Here's a solution with replace
subcommand (usage)
of csvtk,
just download the .tar.gz
file, decompress and you can run :)
First you have to prepare a mapping file, which is a plain tab-separated text file,
you can easily use a spreadsheet software to create and export.
$ more mapping.tsv
chrA 1
chrB 2
chrC 3
I guess the SNP data file should be a tab-delimited file too.
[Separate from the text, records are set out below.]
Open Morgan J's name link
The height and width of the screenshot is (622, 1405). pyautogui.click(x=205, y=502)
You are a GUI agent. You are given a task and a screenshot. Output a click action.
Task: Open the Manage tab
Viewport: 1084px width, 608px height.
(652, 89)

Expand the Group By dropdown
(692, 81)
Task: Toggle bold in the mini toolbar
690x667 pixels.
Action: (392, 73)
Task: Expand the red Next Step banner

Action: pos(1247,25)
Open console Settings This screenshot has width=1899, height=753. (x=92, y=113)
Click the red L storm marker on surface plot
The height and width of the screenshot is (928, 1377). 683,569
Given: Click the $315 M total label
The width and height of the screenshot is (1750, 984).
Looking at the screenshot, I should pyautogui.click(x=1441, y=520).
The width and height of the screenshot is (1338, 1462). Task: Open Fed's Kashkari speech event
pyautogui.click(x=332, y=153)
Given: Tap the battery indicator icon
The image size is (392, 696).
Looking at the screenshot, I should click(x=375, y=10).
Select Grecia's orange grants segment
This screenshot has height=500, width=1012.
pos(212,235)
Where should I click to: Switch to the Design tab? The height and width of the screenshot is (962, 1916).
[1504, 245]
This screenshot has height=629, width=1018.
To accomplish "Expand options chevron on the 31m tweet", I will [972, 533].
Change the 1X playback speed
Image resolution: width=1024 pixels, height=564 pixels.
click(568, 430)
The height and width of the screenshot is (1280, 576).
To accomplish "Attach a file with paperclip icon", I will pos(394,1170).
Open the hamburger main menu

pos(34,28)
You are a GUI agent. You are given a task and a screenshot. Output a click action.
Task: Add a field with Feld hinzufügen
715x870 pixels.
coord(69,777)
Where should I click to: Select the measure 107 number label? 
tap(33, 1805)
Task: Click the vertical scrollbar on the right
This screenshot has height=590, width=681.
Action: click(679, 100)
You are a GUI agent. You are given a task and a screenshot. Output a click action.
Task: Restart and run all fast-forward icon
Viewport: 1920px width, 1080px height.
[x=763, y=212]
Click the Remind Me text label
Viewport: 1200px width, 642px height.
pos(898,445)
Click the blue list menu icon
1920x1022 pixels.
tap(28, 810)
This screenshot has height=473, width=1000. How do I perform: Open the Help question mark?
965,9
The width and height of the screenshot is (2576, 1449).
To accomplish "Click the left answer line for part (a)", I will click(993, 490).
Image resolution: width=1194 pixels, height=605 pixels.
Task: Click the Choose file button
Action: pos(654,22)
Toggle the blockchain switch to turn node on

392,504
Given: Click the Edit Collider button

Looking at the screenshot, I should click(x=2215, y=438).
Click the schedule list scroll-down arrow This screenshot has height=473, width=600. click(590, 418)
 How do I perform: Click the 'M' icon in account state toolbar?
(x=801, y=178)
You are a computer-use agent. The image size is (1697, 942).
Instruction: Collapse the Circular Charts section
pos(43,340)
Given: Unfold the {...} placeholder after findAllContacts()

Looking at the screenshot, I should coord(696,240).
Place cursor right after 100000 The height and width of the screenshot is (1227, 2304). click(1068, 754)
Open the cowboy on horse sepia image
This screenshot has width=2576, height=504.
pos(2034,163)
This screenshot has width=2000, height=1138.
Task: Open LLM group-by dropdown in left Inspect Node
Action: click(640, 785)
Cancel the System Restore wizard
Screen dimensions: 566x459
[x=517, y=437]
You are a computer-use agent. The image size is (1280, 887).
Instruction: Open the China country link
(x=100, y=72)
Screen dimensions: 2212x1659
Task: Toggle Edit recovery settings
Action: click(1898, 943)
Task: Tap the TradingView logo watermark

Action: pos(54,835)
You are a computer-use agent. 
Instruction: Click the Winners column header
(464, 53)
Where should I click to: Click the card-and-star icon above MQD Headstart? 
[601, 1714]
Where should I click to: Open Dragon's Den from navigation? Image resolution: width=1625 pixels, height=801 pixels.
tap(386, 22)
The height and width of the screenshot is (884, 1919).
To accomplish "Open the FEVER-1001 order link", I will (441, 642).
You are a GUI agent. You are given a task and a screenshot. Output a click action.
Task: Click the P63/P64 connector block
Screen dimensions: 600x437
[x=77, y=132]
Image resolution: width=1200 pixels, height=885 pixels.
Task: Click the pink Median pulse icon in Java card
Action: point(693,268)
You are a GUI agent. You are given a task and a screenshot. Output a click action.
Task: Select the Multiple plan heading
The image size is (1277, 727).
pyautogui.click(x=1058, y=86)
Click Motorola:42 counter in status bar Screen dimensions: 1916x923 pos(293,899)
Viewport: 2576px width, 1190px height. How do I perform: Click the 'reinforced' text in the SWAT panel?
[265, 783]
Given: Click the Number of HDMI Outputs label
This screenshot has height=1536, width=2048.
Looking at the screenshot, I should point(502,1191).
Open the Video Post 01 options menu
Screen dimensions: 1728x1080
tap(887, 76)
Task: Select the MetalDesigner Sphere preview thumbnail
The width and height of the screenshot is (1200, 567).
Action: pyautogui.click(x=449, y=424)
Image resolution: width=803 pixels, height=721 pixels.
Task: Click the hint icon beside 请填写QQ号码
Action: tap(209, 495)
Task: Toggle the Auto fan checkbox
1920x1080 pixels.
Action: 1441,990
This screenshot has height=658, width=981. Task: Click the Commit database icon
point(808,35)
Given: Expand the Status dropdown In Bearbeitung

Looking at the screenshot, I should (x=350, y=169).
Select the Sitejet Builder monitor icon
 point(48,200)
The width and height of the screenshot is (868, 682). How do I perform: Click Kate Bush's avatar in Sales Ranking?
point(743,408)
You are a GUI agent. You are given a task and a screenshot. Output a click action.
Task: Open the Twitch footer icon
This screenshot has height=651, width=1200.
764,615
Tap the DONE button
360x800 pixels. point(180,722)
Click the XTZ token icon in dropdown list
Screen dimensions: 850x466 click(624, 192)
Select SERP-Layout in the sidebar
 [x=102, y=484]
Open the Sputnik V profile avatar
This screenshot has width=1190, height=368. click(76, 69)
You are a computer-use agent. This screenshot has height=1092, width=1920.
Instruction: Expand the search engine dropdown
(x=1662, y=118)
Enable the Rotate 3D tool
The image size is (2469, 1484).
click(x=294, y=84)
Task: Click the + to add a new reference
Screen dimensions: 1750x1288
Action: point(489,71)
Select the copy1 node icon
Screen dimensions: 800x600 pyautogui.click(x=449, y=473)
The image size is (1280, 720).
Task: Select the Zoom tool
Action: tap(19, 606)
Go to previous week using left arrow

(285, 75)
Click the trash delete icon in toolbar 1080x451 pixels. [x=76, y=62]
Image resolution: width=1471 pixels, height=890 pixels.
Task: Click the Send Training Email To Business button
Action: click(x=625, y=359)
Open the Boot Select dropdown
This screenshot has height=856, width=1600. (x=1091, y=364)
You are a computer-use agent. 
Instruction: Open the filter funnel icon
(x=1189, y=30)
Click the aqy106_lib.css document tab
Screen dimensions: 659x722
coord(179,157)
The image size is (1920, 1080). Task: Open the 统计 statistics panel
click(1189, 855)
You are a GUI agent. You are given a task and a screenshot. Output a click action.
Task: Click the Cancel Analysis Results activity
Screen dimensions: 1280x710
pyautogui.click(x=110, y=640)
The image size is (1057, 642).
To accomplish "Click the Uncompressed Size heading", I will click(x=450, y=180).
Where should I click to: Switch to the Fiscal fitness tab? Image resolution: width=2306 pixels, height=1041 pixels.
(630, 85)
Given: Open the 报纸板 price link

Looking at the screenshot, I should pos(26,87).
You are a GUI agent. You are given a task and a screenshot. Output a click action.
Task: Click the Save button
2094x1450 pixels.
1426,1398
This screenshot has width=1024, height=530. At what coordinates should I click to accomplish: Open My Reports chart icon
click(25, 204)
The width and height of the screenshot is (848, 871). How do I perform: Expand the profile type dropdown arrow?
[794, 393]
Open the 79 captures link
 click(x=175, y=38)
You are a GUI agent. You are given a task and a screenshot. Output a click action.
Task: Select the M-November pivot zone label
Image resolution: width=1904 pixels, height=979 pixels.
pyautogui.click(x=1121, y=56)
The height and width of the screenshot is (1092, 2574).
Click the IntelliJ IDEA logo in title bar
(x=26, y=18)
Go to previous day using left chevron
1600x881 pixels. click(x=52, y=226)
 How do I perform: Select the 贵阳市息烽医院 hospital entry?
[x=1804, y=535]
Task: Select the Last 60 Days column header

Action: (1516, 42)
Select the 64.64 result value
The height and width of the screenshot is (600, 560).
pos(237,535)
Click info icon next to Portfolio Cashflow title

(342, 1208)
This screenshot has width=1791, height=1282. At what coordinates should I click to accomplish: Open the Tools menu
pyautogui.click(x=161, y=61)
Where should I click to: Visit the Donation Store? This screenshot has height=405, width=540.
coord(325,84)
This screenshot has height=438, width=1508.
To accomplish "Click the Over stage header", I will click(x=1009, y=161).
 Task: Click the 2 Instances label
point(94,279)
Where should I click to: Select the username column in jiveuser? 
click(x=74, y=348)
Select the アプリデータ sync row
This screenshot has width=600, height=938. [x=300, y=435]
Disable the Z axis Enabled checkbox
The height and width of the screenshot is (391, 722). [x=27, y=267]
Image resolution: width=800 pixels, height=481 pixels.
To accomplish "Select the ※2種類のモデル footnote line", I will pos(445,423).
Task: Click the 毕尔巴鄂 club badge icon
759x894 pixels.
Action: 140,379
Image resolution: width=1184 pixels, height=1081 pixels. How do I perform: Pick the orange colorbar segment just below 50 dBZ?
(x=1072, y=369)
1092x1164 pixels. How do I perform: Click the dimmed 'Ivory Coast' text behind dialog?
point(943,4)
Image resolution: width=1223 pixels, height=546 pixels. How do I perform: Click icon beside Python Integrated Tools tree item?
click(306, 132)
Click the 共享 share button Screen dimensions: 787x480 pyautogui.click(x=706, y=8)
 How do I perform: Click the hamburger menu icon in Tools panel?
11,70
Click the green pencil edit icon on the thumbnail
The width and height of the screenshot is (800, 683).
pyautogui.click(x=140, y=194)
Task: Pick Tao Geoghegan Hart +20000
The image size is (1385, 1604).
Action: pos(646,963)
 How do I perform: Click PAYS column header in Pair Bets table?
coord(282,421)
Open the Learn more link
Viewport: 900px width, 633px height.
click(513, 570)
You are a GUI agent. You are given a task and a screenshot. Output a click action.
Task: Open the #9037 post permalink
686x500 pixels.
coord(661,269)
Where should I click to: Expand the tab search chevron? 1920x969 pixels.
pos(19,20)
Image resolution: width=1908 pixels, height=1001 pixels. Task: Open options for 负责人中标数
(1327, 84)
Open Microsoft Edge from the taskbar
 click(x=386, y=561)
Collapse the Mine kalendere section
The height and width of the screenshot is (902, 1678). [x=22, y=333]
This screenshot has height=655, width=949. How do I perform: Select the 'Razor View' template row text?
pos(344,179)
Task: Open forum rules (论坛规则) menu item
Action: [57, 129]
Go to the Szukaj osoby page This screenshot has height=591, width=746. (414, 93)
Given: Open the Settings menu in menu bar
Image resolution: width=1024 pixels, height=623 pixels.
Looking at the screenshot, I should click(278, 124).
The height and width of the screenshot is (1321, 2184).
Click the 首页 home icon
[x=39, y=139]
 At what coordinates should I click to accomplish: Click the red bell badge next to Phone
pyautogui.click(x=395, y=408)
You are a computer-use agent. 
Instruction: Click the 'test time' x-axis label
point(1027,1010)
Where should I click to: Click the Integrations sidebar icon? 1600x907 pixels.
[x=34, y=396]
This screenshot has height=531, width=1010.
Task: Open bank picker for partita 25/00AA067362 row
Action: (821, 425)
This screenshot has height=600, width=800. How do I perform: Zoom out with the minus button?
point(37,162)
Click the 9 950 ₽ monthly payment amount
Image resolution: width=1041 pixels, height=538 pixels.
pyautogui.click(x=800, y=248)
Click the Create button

Here's a dummy one:
$ more data.tsv
chrA A z
chrA A x
chrA A c
chrB B v
chrB B d
chrC C tx
chrC C t
chrC C x
chrC C z
Then use csvtk
to edit the SNP data file:
$ ./csvtk -H -t replace -f 1 -p '(.+)' -r '{kv}' -k mapping.tsv data.tsv
[INFO] read key-value file: mapping.tsv
[INFO] 3 pairs of key-value loaded
1 A z
1 A x
1 A c
2 B v
2 B d
3 C tx
3 C t
3 C x
3 C z
The long-option version would be easier to understand:
./csvtk --no-header-row --tabs replace --fields 1 --pattern '(.+)' --replacement '{kv}' --kv-file mapping.tsv data.tsv
PS: this is a general method not limited to this case. sed
is good for single replacement, csvtk replace -k
can handle multiple replacements well, which is written in Go with good performance.
PS2: seqkit has exactly the same function to handle FASTA/Q files.
This solution works perfectly, and it is extremely quick, thank you very much!